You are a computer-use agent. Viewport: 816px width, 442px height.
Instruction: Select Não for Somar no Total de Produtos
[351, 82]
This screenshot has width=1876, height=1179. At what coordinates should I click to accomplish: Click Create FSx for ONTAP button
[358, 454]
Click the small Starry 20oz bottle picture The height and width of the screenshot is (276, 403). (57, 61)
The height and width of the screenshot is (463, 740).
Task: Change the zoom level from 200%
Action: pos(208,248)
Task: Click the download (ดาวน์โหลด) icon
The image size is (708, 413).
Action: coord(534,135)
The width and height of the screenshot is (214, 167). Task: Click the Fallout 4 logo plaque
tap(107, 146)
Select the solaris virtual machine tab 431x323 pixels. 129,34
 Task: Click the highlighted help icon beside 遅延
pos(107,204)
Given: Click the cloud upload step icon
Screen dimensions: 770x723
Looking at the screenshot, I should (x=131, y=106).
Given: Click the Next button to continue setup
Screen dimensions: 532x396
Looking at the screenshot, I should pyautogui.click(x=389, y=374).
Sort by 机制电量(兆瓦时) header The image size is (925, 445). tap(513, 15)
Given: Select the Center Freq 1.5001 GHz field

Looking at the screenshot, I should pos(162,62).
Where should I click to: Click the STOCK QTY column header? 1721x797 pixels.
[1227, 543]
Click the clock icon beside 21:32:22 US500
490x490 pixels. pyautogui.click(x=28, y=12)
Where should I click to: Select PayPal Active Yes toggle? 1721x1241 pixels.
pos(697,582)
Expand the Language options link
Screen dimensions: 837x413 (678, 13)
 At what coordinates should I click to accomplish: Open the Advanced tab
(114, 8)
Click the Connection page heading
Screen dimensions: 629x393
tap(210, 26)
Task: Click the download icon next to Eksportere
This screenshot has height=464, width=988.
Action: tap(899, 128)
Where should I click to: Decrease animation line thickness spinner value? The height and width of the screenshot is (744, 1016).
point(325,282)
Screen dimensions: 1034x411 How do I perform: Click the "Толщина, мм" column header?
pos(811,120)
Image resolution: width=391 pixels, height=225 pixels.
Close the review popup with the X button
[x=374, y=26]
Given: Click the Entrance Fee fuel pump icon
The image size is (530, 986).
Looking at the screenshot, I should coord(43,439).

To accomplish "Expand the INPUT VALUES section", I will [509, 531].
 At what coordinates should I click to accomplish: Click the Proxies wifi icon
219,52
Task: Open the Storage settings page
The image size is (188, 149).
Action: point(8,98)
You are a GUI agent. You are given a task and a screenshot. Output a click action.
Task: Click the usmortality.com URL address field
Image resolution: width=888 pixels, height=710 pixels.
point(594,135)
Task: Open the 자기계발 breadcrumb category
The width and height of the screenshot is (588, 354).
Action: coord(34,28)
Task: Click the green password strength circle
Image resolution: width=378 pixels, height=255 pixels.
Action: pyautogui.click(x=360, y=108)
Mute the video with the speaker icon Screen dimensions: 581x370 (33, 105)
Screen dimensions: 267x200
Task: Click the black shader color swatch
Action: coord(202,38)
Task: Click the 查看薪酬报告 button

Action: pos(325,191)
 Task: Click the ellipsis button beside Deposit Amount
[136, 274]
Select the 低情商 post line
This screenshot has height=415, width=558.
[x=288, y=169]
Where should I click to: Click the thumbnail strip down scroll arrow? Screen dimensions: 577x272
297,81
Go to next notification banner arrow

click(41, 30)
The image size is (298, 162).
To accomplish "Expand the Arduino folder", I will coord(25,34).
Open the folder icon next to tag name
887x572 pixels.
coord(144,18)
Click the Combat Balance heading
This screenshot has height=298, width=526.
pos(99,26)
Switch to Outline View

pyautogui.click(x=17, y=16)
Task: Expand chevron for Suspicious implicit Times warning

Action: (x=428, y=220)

Exercise — Each line above must be reproduced exactly as it stands.

Task output —
You are a computer-use agent. Viewport: 816px width, 442px height.
Instruction: Select Não for Somar no Total de Produtos
[351, 82]
This screenshot has width=1876, height=1179. At what coordinates should I click to accomplish: Click Create FSx for ONTAP button
[358, 454]
Click the small Starry 20oz bottle picture The height and width of the screenshot is (276, 403). (57, 61)
The height and width of the screenshot is (463, 740).
Task: Change the zoom level from 200%
Action: pos(208,248)
Task: Click the download (ดาวน์โหลด) icon
The image size is (708, 413).
Action: coord(534,135)
The width and height of the screenshot is (214, 167). Task: Click the Fallout 4 logo plaque
tap(107, 146)
Select the solaris virtual machine tab 431x323 pixels. 129,34
 Task: Click the highlighted help icon beside 遅延
pos(107,204)
Given: Click the cloud upload step icon
Screen dimensions: 770x723
Looking at the screenshot, I should (x=131, y=106).
Given: Click the Next button to continue setup
Screen dimensions: 532x396
Looking at the screenshot, I should pyautogui.click(x=389, y=374).
Sort by 机制电量(兆瓦时) header The image size is (925, 445). tap(513, 15)
Given: Select the Center Freq 1.5001 GHz field

Looking at the screenshot, I should pos(162,62).
Where should I click to: Click the STOCK QTY column header? 1721x797 pixels.
[1227, 543]
Click the clock icon beside 21:32:22 US500
490x490 pixels. pyautogui.click(x=28, y=12)
Where should I click to: Select PayPal Active Yes toggle? 1721x1241 pixels.
pos(697,582)
Expand the Language options link
Screen dimensions: 837x413 (678, 13)
 At what coordinates should I click to accomplish: Open the Advanced tab
(114, 8)
Click the Connection page heading
Screen dimensions: 629x393
tap(210, 26)
Task: Click the download icon next to Eksportere
This screenshot has height=464, width=988.
Action: tap(899, 128)
Where should I click to: Decrease animation line thickness spinner value? The height and width of the screenshot is (744, 1016).
point(325,282)
Screen dimensions: 1034x411 How do I perform: Click the "Толщина, мм" column header?
pos(811,120)
Image resolution: width=391 pixels, height=225 pixels.
Close the review popup with the X button
[x=374, y=26]
Given: Click the Entrance Fee fuel pump icon
The image size is (530, 986).
Looking at the screenshot, I should coord(43,439).

To accomplish "Expand the INPUT VALUES section", I will [509, 531].
 At what coordinates should I click to accomplish: Click the Proxies wifi icon
219,52
Task: Open the Storage settings page
The image size is (188, 149).
Action: point(8,98)
You are a GUI agent. You are given a task and a screenshot. Output a click action.
Task: Click the usmortality.com URL address field
Image resolution: width=888 pixels, height=710 pixels.
point(594,135)
Task: Open the 자기계발 breadcrumb category
The width and height of the screenshot is (588, 354).
Action: coord(34,28)
Task: Click the green password strength circle
Image resolution: width=378 pixels, height=255 pixels.
Action: pyautogui.click(x=360, y=108)
Mute the video with the speaker icon Screen dimensions: 581x370 (33, 105)
Screen dimensions: 267x200
Task: Click the black shader color swatch
Action: coord(202,38)
Task: Click the 查看薪酬报告 button

Action: pos(325,191)
 Task: Click the ellipsis button beside Deposit Amount
[136, 274]
Select the 低情商 post line
This screenshot has height=415, width=558.
[x=288, y=169]
Where should I click to: Click the thumbnail strip down scroll arrow? Screen dimensions: 577x272
297,81
Go to next notification banner arrow

click(41, 30)
The image size is (298, 162).
To accomplish "Expand the Arduino folder", I will coord(25,34).
Open the folder icon next to tag name
887x572 pixels.
coord(144,18)
Click the Combat Balance heading
This screenshot has height=298, width=526.
pos(99,26)
Switch to Outline View

pyautogui.click(x=17, y=16)
Task: Expand chevron for Suspicious implicit Times warning

Action: (x=428, y=220)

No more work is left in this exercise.